Does this look familiar to anyone?

 

Thanks in advance for any pointers.

 

p.

[ajb]

[x,y] +[y,z] = [x,z] reminds me of the partial multiplication found in groupoids. You want [x,y]+ [y', z] = [x,z] only if y = y' and leave it undefined otherwise?

[phaedo]

[x,y] +[y,z] = [x,z] reminds me of the partial multiplication found in groupoids. You want [x,y]+ [y', z] = [x,z] only if y = y' and leave it undefined otherwise?

 

Thanks for pointing groupoids out. It would be nice to find a generalization of addition for any [x, y] + [z, u], but it's not required.

 

One difficulty is that the norm I am considering here is bounded... Not sure if we can make sense of this.

[ajb]

One difficulty is that the norm I am considering here is bounded... Not sure if we can make sense of this.

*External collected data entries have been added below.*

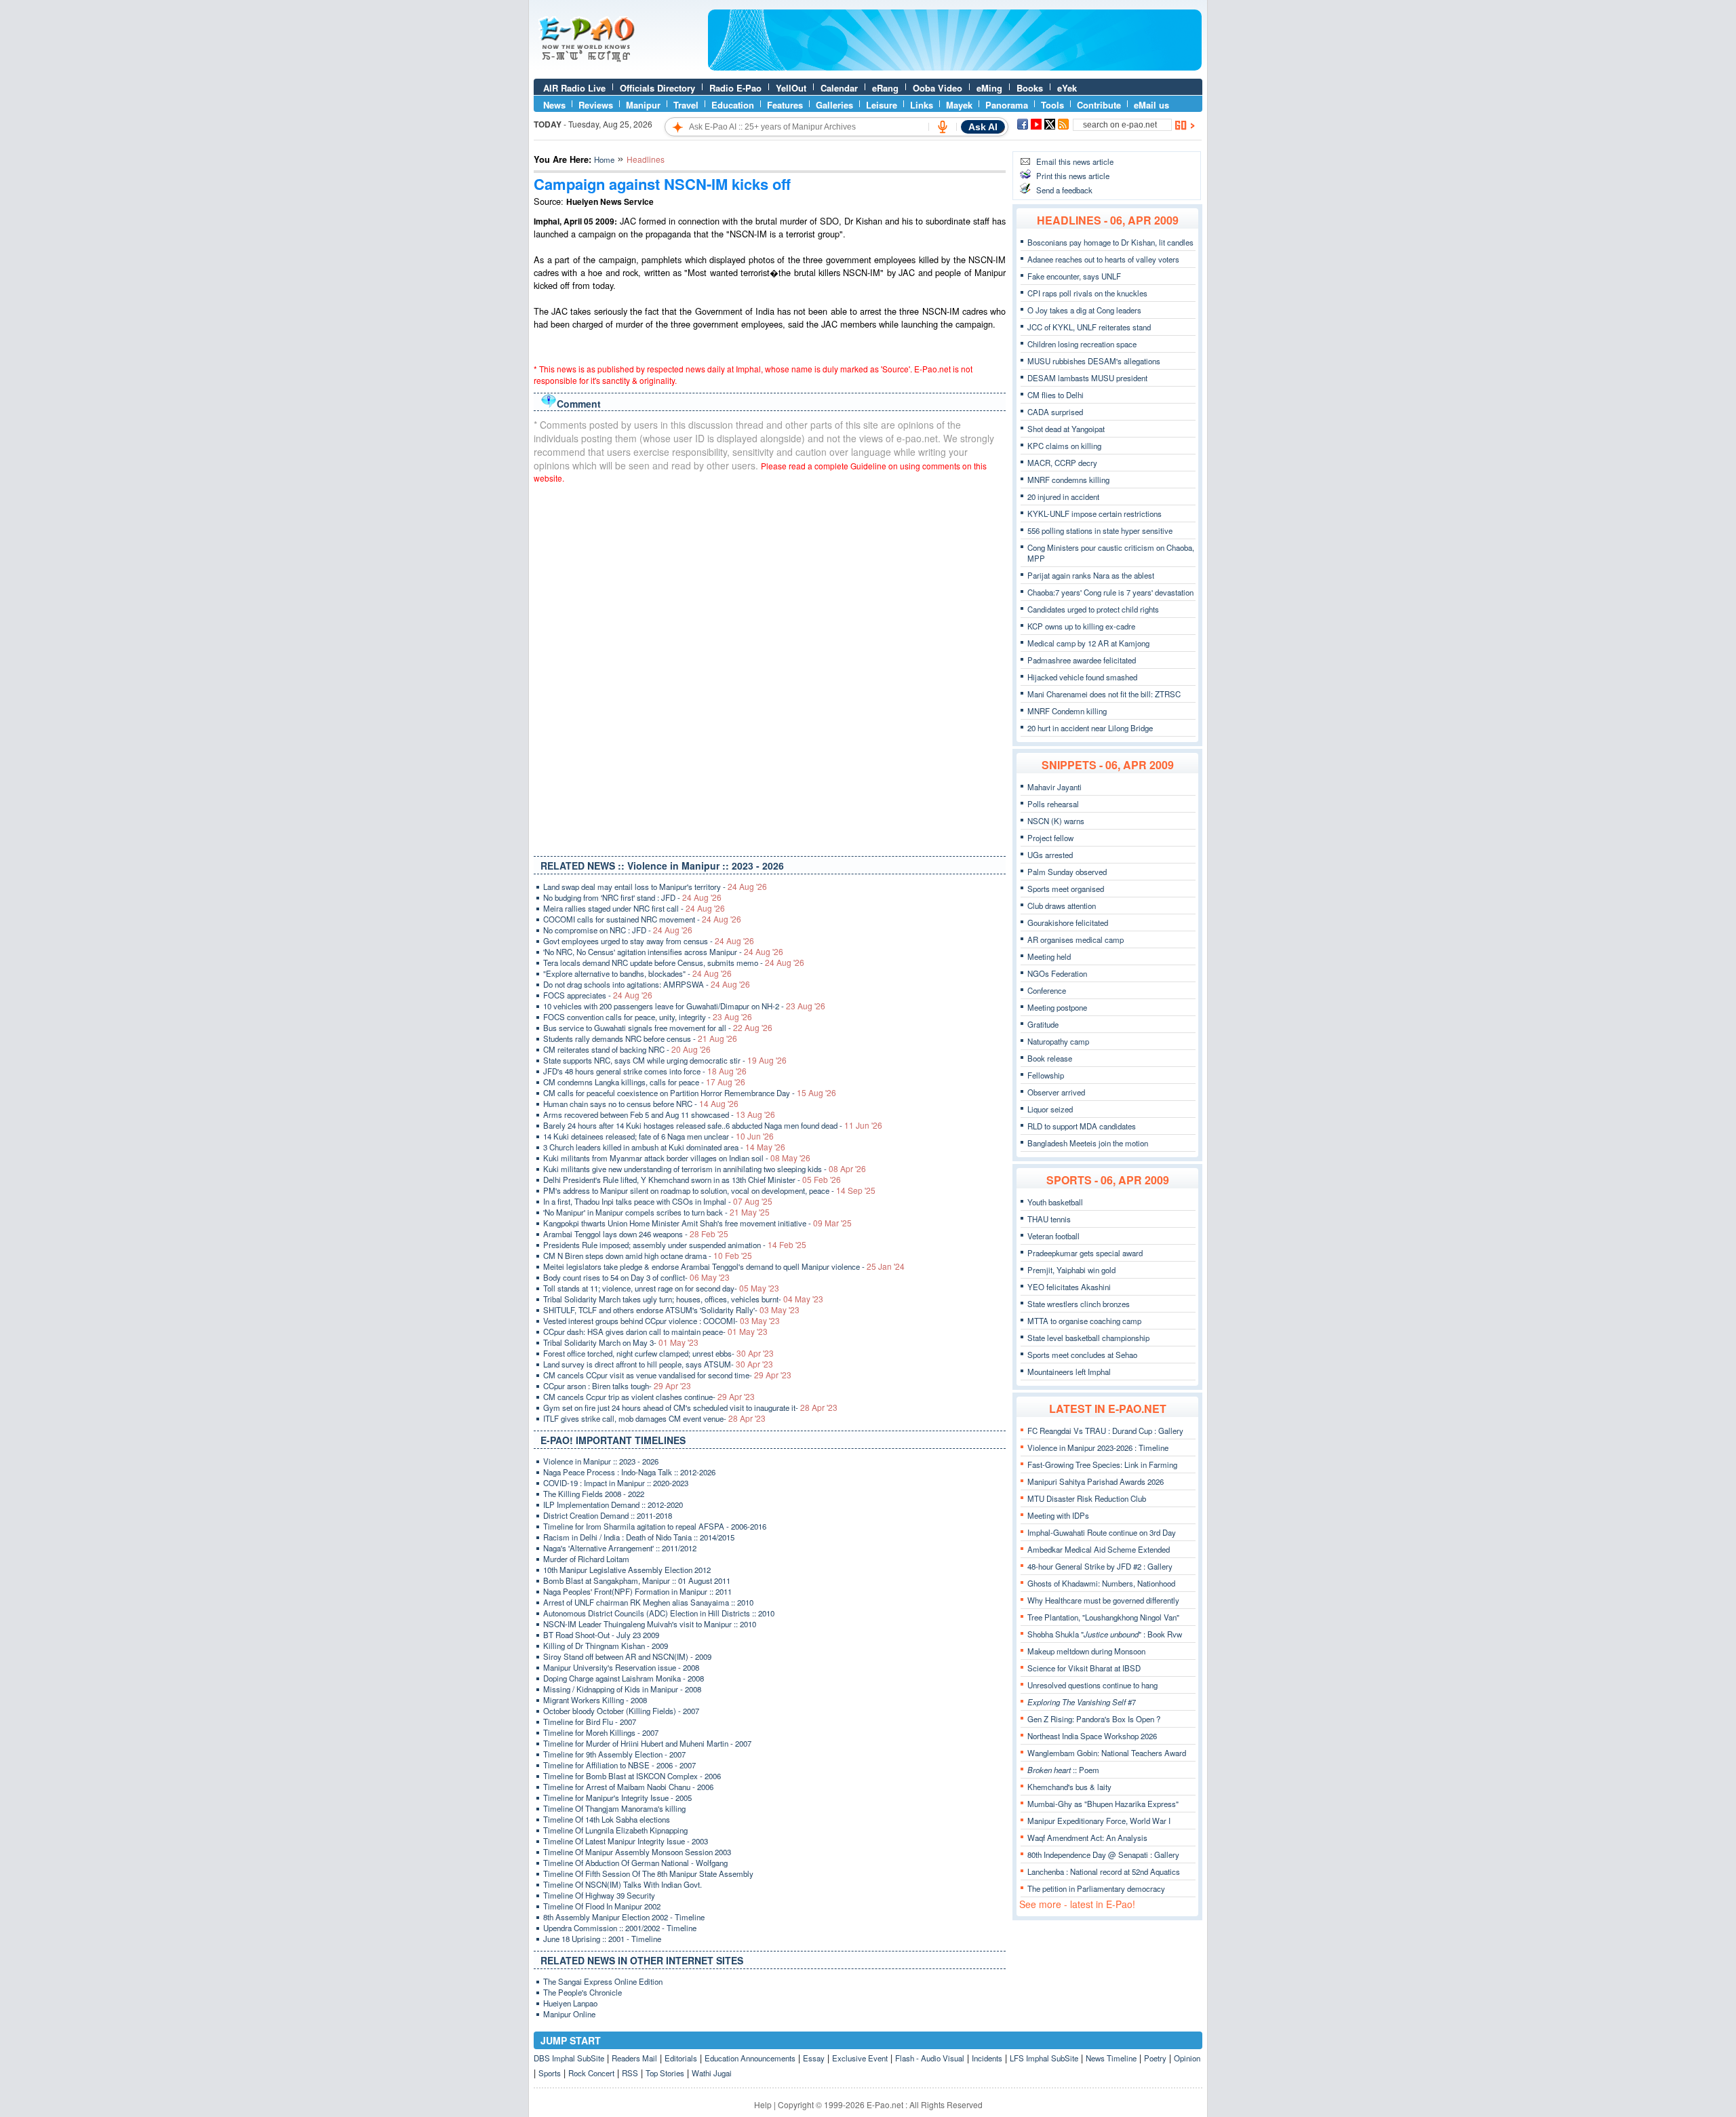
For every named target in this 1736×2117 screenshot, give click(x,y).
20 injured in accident (1063, 496)
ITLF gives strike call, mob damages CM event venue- (654, 1418)
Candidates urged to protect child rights (1093, 609)
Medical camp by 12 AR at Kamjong (1088, 643)
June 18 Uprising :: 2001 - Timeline (602, 1938)
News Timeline (1111, 2058)
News (554, 104)
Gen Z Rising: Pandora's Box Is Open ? (1093, 1718)
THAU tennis (1049, 1218)
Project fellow (1050, 837)
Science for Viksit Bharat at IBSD (1084, 1668)
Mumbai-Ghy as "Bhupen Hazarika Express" (1103, 1803)
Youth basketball (1055, 1202)
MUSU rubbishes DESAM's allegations (1093, 360)
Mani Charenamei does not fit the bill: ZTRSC (1104, 693)
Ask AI (983, 126)
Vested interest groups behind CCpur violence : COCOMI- (661, 1320)
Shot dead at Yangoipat (1066, 428)
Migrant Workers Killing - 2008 (595, 1699)
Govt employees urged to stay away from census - (648, 940)
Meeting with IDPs (1058, 1515)
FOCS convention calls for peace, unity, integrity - (647, 1016)
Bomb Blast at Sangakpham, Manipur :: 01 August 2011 (636, 1580)
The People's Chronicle (582, 1992)
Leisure (881, 104)
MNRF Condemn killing (1067, 710)
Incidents (987, 2058)
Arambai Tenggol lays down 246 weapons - (635, 1233)
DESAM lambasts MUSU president (1087, 377)
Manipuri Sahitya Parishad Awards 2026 (1095, 1481)
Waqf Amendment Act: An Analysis (1087, 1837)
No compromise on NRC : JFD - (617, 930)
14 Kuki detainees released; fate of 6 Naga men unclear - (658, 1136)
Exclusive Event (860, 2058)
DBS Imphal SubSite (569, 2058)
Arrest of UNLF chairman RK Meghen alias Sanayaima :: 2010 (648, 1602)
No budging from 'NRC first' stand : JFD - (632, 897)
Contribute (1099, 104)
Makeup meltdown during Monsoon (1086, 1651)
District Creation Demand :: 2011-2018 (607, 1515)
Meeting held (1049, 956)
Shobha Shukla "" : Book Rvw (1104, 1634)
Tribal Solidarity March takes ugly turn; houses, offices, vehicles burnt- (683, 1299)
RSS (630, 2072)
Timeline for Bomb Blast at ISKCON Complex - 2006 (632, 1775)
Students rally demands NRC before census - (640, 1038)
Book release (1049, 1058)
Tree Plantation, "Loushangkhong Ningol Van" (1103, 1617)
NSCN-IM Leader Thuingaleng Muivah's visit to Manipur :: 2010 (649, 1623)
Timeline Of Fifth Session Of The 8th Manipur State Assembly (648, 1873)
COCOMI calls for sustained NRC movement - (642, 919)
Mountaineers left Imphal (1069, 1371)
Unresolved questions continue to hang (1092, 1684)
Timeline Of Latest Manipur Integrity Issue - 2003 (625, 1841)
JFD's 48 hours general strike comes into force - (645, 1071)
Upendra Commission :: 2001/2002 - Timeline (619, 1927)
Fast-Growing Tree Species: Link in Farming (1102, 1464)
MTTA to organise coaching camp (1084, 1320)
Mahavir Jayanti (1054, 786)
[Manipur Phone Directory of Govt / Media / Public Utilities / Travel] (955, 67)
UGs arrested (1050, 854)
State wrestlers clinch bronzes (1078, 1303)
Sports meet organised (1065, 888)
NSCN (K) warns (1055, 820)
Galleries (834, 104)
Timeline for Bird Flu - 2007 (589, 1721)
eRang (885, 87)
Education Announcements (750, 2058)
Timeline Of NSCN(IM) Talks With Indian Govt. (622, 1884)
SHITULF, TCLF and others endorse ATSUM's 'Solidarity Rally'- (671, 1309)
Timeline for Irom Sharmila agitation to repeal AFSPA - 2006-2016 (654, 1526)
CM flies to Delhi (1055, 394)
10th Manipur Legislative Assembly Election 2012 (627, 1569)
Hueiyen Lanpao (570, 2003)
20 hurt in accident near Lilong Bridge (1090, 727)
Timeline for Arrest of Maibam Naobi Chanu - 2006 (628, 1786)
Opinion (1187, 2058)
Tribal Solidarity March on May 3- (620, 1342)
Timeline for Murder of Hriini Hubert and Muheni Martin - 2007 (647, 1743)
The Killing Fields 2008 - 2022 (593, 1493)
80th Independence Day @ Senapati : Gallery (1103, 1854)
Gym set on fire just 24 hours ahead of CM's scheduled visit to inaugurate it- (690, 1407)
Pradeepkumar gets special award (1085, 1252)
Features (785, 104)
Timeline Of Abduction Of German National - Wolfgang (635, 1862)
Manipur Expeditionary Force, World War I (1098, 1820)
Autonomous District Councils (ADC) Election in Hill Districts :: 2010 (658, 1613)
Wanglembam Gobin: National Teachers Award (1106, 1752)
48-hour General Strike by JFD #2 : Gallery (1099, 1566)
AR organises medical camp (1075, 939)
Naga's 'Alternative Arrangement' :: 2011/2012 (619, 1547)
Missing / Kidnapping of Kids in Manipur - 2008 (622, 1689)
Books (1030, 87)
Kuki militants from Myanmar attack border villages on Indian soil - (676, 1157)
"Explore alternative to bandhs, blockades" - (637, 973)
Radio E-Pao (735, 87)
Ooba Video (937, 87)
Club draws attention (1061, 905)
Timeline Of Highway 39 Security (599, 1895)
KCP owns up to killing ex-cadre (1081, 626)
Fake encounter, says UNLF (1074, 276)
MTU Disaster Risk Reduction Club (1086, 1498)
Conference (1046, 990)
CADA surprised (1055, 411)
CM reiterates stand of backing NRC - (627, 1049)
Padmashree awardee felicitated (1081, 660)
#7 (1081, 1701)
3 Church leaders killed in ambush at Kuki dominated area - (664, 1147)
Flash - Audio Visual (929, 2058)
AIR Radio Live (574, 87)
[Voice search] (942, 127)
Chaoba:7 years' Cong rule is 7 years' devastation (1110, 592)
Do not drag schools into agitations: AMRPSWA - (646, 984)
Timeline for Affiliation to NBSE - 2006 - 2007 (619, 1765)
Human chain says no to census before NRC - (640, 1103)
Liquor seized (1050, 1109)
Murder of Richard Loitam (586, 1558)
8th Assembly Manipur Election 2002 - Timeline (624, 1916)
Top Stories (665, 2072)
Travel (685, 104)
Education (732, 104)
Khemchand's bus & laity (1069, 1786)
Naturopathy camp (1058, 1041)
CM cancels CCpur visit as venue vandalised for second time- (667, 1375)
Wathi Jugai (712, 2072)
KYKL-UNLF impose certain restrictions (1094, 513)
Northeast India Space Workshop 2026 (1092, 1735)
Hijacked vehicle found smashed (1082, 677)
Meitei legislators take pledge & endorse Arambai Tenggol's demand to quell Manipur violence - (724, 1266)
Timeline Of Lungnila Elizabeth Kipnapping (615, 1830)
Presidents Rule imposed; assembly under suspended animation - (674, 1244)
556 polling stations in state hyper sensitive (1099, 530)
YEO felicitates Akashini (1069, 1286)
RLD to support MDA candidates (1081, 1126)
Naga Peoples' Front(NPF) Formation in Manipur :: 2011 (637, 1591)
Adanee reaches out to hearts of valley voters (1103, 259)
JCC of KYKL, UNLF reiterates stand (1089, 327)
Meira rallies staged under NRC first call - (634, 908)
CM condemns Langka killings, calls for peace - (644, 1081)
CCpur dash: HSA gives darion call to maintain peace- (655, 1331)
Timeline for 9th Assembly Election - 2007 (614, 1754)
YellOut (791, 87)
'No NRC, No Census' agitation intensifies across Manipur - (663, 951)
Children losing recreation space (1082, 343)
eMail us (1151, 104)
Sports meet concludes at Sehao (1082, 1354)
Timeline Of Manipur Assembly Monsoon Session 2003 (637, 1851)
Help (763, 2104)
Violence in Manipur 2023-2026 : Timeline (1097, 1447)
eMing (989, 87)
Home (604, 159)
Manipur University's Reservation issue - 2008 (621, 1667)
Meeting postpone (1057, 1007)
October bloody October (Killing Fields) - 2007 (621, 1710)
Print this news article (1072, 175)
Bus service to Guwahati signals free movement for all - (657, 1027)
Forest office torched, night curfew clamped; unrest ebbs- (658, 1353)
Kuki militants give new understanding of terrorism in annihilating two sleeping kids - (704, 1168)
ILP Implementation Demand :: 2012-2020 (613, 1504)
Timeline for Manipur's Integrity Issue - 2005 (617, 1797)
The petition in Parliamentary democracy (1096, 1888)
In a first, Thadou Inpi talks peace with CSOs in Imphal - (657, 1201)
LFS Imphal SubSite (1044, 2058)
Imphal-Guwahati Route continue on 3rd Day (1101, 1532)
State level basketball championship (1088, 1337)
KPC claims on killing (1064, 445)
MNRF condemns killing (1068, 479)
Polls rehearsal (1053, 803)
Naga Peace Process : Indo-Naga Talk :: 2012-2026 (629, 1472)
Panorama (1006, 104)
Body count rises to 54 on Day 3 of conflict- (636, 1277)
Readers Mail (634, 2058)
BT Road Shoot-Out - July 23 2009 (601, 1634)
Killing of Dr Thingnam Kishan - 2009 (605, 1645)
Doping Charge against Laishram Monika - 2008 (623, 1678)
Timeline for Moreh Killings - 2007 (600, 1732)
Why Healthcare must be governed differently (1103, 1600)
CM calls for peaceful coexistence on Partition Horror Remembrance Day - (689, 1092)
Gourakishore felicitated (1067, 922)
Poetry (1155, 2058)
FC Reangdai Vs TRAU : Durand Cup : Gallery (1105, 1430)
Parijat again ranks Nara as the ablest (1090, 575)
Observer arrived (1056, 1092)
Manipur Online (569, 2013)
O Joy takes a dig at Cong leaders (1084, 310)
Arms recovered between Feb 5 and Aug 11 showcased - (659, 1114)
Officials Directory (657, 87)
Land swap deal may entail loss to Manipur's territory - (655, 886)
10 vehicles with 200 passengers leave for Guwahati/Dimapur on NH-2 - (684, 1006)
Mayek (959, 104)
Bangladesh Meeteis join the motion (1087, 1143)
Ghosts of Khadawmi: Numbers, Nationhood (1101, 1583)
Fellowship (1045, 1075)
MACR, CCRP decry (1062, 462)
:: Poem (1063, 1769)
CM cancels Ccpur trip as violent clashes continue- (649, 1396)
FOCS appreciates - (597, 995)
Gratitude (1043, 1024)
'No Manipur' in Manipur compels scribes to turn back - (656, 1212)
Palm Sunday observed (1067, 871)
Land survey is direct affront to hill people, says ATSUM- (658, 1364)
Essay (814, 2058)
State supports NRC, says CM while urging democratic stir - (665, 1060)
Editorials (681, 2058)
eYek (1067, 87)
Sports (549, 2072)
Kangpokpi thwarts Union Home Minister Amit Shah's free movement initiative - (697, 1223)
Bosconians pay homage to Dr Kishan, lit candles (1110, 242)
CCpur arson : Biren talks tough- (617, 1385)
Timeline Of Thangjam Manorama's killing (614, 1808)
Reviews (595, 104)
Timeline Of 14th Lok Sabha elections (606, 1819)
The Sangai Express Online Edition (603, 1981)
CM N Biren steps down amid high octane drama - (647, 1255)
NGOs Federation (1057, 973)
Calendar (839, 87)
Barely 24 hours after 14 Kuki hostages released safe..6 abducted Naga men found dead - (712, 1125)
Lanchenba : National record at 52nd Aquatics (1103, 1871)
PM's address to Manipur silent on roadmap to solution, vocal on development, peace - (709, 1190)
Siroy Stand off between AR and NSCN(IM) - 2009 (627, 1656)
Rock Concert (591, 2072)
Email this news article (1074, 161)
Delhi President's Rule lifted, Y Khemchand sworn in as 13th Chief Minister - (692, 1179)
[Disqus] (770, 666)
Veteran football (1053, 1235)
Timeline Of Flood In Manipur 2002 (601, 1906)
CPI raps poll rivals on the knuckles (1087, 293)
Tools (1052, 104)
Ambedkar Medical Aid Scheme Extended (1098, 1549)
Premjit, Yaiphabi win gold (1071, 1269)
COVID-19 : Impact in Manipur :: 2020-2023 (615, 1482)
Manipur (643, 104)
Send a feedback (1064, 189)
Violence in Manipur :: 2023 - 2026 (600, 1461)
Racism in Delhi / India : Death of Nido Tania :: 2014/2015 (638, 1537)
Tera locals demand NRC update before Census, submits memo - (673, 962)
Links (921, 104)
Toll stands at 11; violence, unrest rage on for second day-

Why is having a bounded norm a problem?

 

I do not see that being bounded or not is part of the definition of a norm. You should check that the norm you define really is a norm, that is satisfies the properties you need it to satisfy.

 

i) Absolute homogeneity

ii) The triangle inequality

iii) Separates points (norm of the zero vector is zero)

[phaedo]

If norm(a.x) = | a | norm(x) then as | a | goes to infinity the norm of a.x goes to infinity... Thus a norm can't be bounded?

[ajb]

Okay, the absolute homogeneity rules bounded out. Good point.

[Keen]

What exactly is an algebra of vertices to you? It seems to me that what you are looking for is simply an affine space.